- Signature date: August 10, 1863
- Subject: On Promotion of False Doctrines
- Number: 22 of the pontificate, 41 of the total
- Text: In English;

= Quanto conficiamur moerore =

1863 encyclical of Pope Pius IX

Quanto conficiamur moerore (or simply Quanto conficiamur) is an encyclical of Pope Pius IX, published on August 10, 1863, addressed to the College of Cardinals and Italian Episcopate.

Pius begins by addressing the hostility toward the Church throughout the world, particularly in Italy with the Piedmontese government. He condemns the errors of modern times and the spread of false ideas among some Catholics. He emphasizes that charity must be extended to those outside the Church and reproves the errors of selfishness and materialism. The Pope delivers a strong condemnation of those ecclesiastics and the “certain condemnable societies” of clergy who, with the approval of the Piedmontese government and Parliament, openly showed contempt for the Holy See and spread false doctrine.
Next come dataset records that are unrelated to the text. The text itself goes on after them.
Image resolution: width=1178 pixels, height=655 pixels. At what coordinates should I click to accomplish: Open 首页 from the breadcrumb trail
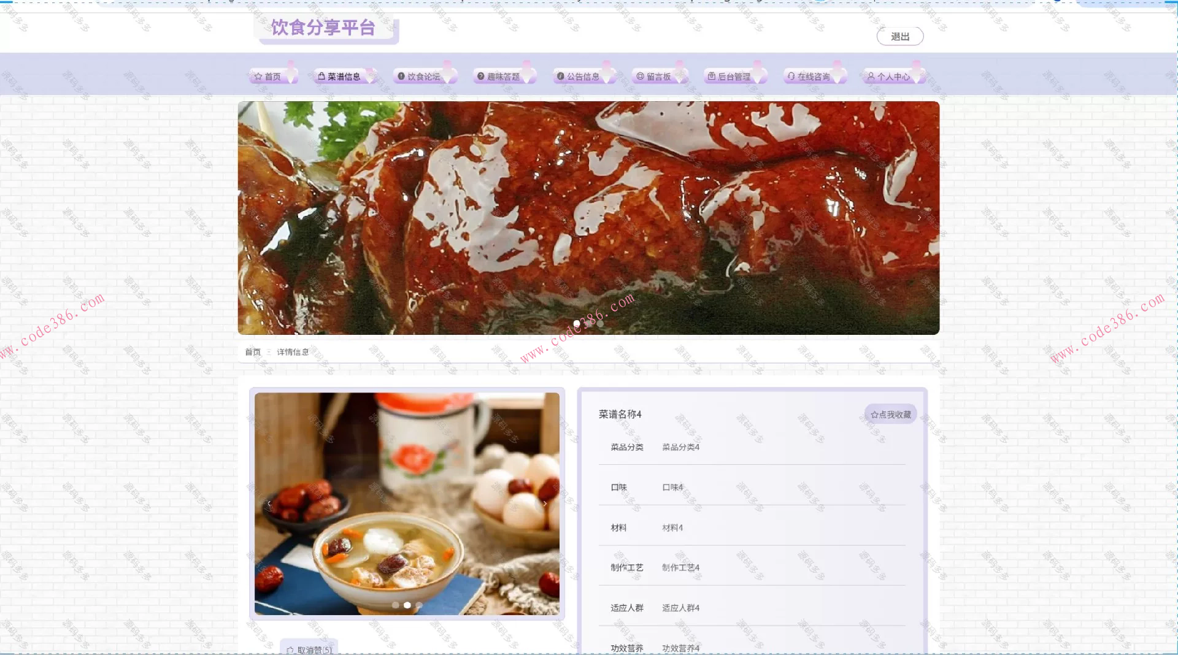point(252,352)
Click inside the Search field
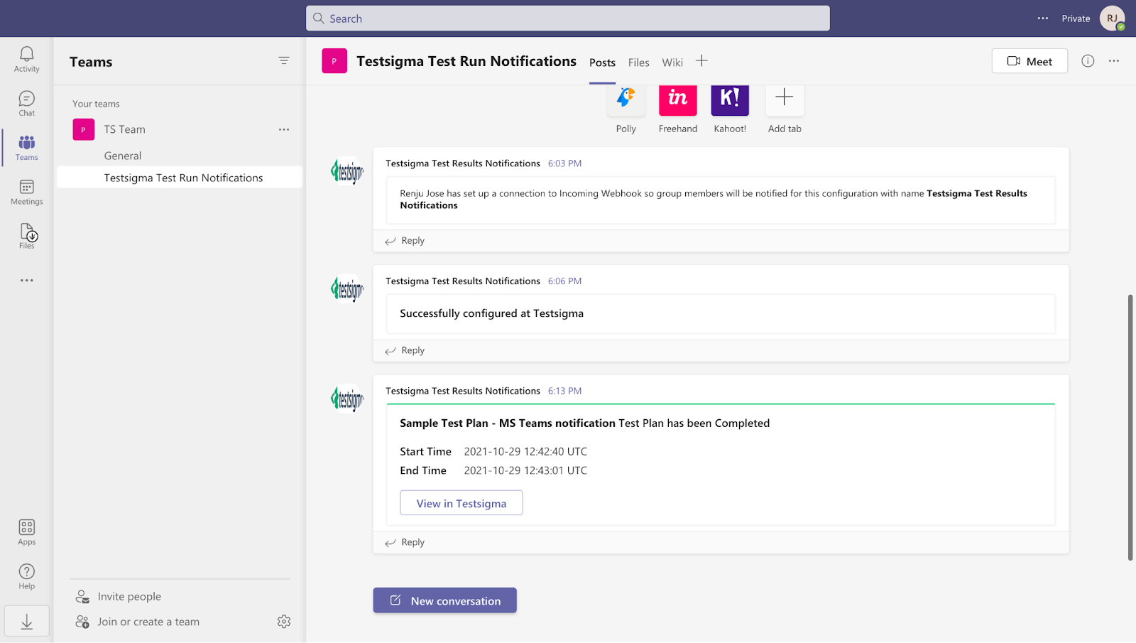1136x643 pixels. (567, 18)
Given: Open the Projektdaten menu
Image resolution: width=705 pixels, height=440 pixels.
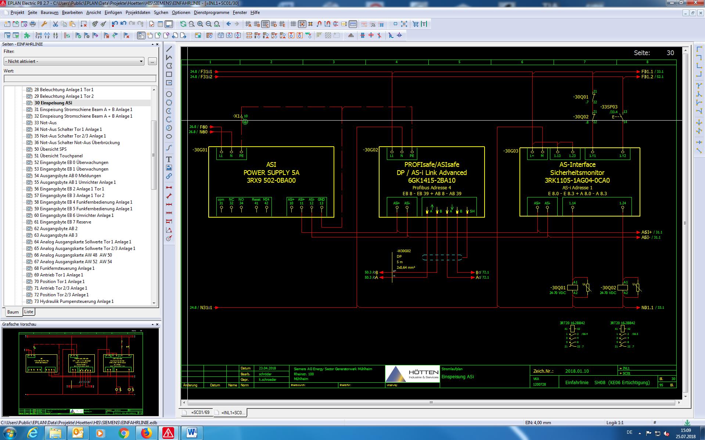Looking at the screenshot, I should [x=138, y=12].
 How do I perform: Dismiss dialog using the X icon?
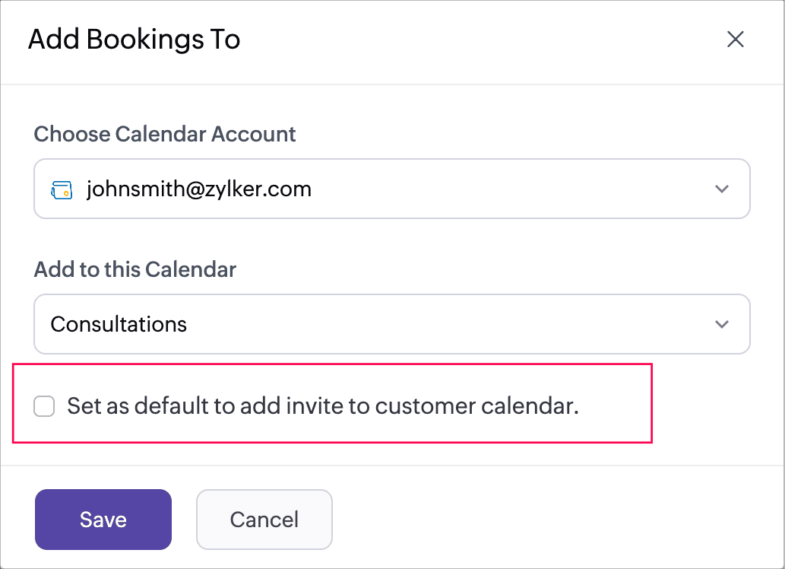coord(735,39)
Notably, the encyclical addresses the subject of salvation outside of the church. Beginning by rebuking the belief that eternal salvation could be attained even while "living in error and alienated from the true faith and Catholic unity," Pius recognizes that there are "those who are struggling with invincible ignorance about our most holy religion. Sincerely observing the natural law and its precepts inscribed by God on all hearts and ready to obey God, they live honest lives and are able to attain eternal life by the efficacious virtue of divine light and grace." The Pope then strongly reaffirms the teaching of extra Ecclesiam nulla salus and affirms that those who oppose the teaching of the church or are "stubbornly separated" from it cannot obtain eternal salvation. The encyclical gives praise for those clergy, consecrated virgins, and people of Italy who have remained faithful and ends on a hopeful note.